The British Parliament has published a return (No. Cd. 4093) covering all the proceedings under the Act of April, 1907, to restore evicted tenants in Ireland; giving particulars in each case in which an evicted tenant, or a person nominated by the estates commissioners to be a personal representative of the deceased evicted tenant, has with the assistance of the commission been reinstated, either by the landlord or by the estates commissioners, or provided with a new parcel of land under the Land Purchase Act.

It is a quarto pamphlet of forty-seven pages, and gives in fine type the names of all the farmers in Ireland who have been evicted since 1876, with the dates of the evictions, the area they formerly occupied, the rent they formerly paid, the arrears of rent due at the time of the eviction, the value of the property, the name of the landlord, the name of the estate, the name of the town and the county, the date of restoration, the price paid by the estates commissioners for each tract, the valuation of the buildings and other improvements on the property, and the compensation given to outgoing tenants who surrender their holdings under the law, to those who were formerly evicted from them.

This report shows that forty tenants have been restored to the Blacker-Douglass estates in Armagh, thirty-two have been restored on the Charlemont estates in the same county; forty-four of those evicted from 1887 to 1889 by Lord Massareene in County Meath have been restored, and thirty-nine on the estate of the Marquess of Lansdowne in Queen’s County. On the estates of Sir G. Brooke, in Waterford, seventy-eight families, evicted in 1887 and 1888, have been restored; twenty-six on the estate of A.L. Tottenham, Leitrim; thirty-four on the Vandaleur estates in Leitrim; thirty on the estates of C.W. Warden in County Kerry; thirty-three on the estates of the Earl of Listowel, and similar numbers elsewhere.

So far as is known, every family in Ireland that has been evicted from a farm during the last fifty years for non-payment of rent, or for political reasons, has been restored wherever they are living, and, if the head of the family at the time of the eviction is dead, his heirs have been placed in possession of the place.
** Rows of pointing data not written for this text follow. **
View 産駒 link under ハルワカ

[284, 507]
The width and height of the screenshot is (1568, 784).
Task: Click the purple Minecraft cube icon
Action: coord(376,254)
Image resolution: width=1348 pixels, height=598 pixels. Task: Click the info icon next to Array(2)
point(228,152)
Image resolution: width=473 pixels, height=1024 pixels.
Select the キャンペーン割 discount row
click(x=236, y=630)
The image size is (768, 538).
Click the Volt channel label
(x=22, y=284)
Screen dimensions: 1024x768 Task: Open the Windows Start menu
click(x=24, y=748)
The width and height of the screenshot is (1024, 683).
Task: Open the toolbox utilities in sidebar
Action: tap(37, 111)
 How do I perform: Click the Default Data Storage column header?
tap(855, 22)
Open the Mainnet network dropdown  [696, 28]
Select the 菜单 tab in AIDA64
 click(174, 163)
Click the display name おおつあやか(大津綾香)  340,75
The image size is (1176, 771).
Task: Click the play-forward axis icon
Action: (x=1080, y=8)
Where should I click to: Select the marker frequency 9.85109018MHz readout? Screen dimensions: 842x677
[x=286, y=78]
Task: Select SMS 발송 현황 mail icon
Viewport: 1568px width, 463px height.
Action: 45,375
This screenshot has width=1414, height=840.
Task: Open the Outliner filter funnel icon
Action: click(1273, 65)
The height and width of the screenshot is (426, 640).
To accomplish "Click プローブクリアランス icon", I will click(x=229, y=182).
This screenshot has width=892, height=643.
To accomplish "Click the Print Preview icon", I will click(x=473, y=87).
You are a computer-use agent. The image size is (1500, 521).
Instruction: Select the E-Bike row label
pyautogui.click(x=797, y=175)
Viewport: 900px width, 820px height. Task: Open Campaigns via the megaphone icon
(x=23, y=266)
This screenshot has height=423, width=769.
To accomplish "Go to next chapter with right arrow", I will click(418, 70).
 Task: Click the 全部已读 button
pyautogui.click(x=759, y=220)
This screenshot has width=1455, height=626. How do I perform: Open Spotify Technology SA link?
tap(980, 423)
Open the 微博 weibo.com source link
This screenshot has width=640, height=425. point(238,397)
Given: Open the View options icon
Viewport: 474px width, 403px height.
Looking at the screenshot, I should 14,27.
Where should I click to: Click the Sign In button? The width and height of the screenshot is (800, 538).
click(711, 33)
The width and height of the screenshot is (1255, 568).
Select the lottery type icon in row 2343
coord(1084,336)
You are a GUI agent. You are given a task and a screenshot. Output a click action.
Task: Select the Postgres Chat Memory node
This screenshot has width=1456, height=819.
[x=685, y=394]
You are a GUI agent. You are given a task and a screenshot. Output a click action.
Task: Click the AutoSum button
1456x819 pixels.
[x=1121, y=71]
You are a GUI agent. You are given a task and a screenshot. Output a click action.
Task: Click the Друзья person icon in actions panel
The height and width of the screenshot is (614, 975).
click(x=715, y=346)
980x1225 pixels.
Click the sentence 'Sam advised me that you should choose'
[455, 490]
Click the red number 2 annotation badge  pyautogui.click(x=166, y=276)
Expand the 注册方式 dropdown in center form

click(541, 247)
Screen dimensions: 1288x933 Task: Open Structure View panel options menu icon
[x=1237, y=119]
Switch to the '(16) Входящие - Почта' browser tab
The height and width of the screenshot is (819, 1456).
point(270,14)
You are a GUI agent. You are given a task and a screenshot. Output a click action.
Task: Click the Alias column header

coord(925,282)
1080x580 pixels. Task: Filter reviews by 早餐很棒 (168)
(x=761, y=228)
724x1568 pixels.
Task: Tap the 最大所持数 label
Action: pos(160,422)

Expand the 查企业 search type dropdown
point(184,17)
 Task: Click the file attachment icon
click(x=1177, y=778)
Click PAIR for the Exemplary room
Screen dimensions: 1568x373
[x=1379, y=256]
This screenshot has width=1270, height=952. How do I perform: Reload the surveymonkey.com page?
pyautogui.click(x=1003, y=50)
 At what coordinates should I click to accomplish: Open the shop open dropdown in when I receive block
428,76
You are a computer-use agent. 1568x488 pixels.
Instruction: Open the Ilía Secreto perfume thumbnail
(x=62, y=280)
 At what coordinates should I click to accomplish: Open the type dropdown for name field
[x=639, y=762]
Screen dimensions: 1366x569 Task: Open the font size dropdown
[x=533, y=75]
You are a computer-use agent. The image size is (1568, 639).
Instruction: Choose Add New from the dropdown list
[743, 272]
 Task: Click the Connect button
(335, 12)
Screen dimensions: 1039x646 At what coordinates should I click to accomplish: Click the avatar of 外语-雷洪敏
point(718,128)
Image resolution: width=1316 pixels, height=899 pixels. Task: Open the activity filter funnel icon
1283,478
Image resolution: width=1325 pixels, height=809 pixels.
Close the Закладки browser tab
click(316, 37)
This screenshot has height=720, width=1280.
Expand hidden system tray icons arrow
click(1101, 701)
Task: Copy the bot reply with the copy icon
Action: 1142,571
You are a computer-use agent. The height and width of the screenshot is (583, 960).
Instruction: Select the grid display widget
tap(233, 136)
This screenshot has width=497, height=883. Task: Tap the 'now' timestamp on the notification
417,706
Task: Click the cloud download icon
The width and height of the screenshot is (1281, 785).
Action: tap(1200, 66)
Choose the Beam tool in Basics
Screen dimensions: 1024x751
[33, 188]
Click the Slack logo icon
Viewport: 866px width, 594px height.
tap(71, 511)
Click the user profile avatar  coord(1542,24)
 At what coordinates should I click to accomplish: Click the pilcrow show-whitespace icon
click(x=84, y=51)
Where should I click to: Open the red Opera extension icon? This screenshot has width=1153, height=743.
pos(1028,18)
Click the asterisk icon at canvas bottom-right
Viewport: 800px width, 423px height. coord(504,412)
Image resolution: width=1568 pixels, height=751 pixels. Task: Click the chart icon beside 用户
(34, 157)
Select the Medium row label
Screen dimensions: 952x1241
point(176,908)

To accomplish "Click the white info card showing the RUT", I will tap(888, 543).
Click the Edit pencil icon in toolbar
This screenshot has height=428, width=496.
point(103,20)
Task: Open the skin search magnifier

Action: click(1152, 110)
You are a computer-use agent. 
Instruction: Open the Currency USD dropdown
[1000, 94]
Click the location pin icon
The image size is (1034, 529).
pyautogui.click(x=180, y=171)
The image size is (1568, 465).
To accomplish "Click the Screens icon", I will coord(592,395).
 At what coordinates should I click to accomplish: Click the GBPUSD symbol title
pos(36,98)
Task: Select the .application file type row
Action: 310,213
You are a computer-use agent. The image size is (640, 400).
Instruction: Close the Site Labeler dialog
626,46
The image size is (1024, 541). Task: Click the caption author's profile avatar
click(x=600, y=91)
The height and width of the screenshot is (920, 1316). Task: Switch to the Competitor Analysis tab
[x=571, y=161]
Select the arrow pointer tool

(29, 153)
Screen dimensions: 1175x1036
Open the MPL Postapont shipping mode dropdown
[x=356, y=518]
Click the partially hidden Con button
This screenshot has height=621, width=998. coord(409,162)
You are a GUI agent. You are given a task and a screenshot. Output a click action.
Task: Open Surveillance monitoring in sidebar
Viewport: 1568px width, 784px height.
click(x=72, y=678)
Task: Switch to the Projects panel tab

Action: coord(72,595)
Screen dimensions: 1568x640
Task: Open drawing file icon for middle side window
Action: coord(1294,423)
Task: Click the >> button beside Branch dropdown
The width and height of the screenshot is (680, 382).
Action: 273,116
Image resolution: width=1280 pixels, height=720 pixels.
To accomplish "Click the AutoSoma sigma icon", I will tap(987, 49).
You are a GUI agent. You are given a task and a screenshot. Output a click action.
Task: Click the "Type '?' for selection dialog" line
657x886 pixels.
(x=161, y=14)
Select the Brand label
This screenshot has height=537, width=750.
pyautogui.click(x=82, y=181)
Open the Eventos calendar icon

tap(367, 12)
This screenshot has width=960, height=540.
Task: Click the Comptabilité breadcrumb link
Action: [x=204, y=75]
And all this has been done by the government at the expense of the taxpayers as a vindication of the policy of the Irish Land League, the United Irish League, and other organizations which have conducted the land wars.

The restoration of the evicted tenants was not voluntary on the part of the British government. It was forced upon the parliament by the Irish agitators. In a debate on this act in the House of Lords, the Marquess of Lansdowne, who had evicted a large number of tenants from his estates, admitted that he and other landlords accepted the proposition with great reluctance, and “only because the government had represented to them very earnestly, indeed, that the measure formed an integral part of a policy of pacification which they desired to bring about in Ireland, and if the landlords took the responsibility of rejecting this particular item, the entire programme was destined to failure. It is on the strength of these representations,” said the Marquess of Lansdowne, “that we ask the House of Lords to agree to the restoration of all Irish tenants who have been evicted at any time for political reasons as well as for failure to pay their rents.”

The members of the National Party in Ireland concede this point cheerfully. They willingly admit that they insisted upon the restoration of all evicted tenants as the first and the most important proposition in the programme of pacification in Ireland, and they agreed with the Marquess of Lansdowne that it would have been a failure otherwise. It should also be stated that all arrears of rent for which families have been evicted from Irish farms have been cancelled, and the restored tenants have become the actual owners of the land, the houses, and all improvements. Instead of paying rent to a landlord, they become the landlords themselves. The purchase money in every case has been advanced by the government, and is to be repaid by the purchaser in sixty-eight years with interest at three and one quarter per cent per annum. This sum represents two and one-half per cent interest upon bonds issued to raise the funds and three-fourths of one per cent for a sinking fund to meet the bonds at maturity.